6) Améliorer les conditions d’accueil des étudiants étrangers en France, notamment en simplifiant leur parcours administratif une fois leur visa accordé.
Propositions:
1) Mettre fin aux situations de précarité des personnels.
2) Renforcer les moyens budgétaires, dans le cadre contraint des finances publiques.
3) Développer l’animation d’un réseau des Sumpps pour renforcer le pilotage et l’échange d’informations et de bonnes pratiques.
4) Accroître leur rôle en termes de vaccination.
5) Etendre réellement leur champ de compétences aux étudiants et élèves qui ne relèvent pas de l’université (BTS, IUT, classes préparatoires…).
6) Favoriser les liens de partenariat avec les autres offreurs de soins de proximité (qu’ils soient en libéral ou hospitaliers).

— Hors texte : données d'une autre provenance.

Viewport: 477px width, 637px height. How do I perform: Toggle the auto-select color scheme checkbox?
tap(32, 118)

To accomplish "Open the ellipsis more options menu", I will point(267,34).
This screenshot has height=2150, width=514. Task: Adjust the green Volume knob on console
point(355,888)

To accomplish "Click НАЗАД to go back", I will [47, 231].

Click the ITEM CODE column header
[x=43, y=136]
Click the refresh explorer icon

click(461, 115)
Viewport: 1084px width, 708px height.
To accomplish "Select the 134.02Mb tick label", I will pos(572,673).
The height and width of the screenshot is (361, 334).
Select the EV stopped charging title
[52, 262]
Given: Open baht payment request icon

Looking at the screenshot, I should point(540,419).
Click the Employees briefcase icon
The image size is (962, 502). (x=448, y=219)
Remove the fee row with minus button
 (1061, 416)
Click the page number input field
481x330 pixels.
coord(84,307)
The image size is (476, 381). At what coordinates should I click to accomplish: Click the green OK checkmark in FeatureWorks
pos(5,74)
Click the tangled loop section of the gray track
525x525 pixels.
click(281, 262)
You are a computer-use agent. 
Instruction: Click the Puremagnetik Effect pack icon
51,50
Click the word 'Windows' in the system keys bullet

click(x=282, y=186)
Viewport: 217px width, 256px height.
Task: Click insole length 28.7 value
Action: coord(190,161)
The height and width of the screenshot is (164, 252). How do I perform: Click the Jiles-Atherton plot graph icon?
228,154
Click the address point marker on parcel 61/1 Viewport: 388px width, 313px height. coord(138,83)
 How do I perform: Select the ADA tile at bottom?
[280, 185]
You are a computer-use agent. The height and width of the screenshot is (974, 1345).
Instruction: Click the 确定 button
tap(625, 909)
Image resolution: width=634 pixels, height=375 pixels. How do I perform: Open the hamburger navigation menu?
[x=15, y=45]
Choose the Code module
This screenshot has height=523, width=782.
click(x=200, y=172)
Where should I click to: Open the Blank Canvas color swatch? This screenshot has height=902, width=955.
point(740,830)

7) Faciliter la visibilité des actions des Sumpps, y compris en modifiant leur dénomination.
Propositions:
1) Définir au niveau national une véritable politique de prévention à destination des jeunes en général, des étudiants en particulier.
2) Confier aux ARS la mission de coordonner l’application de cette politique au niveau régional, en lançant des appels d’offres ciblés et en évaluant les actions menées.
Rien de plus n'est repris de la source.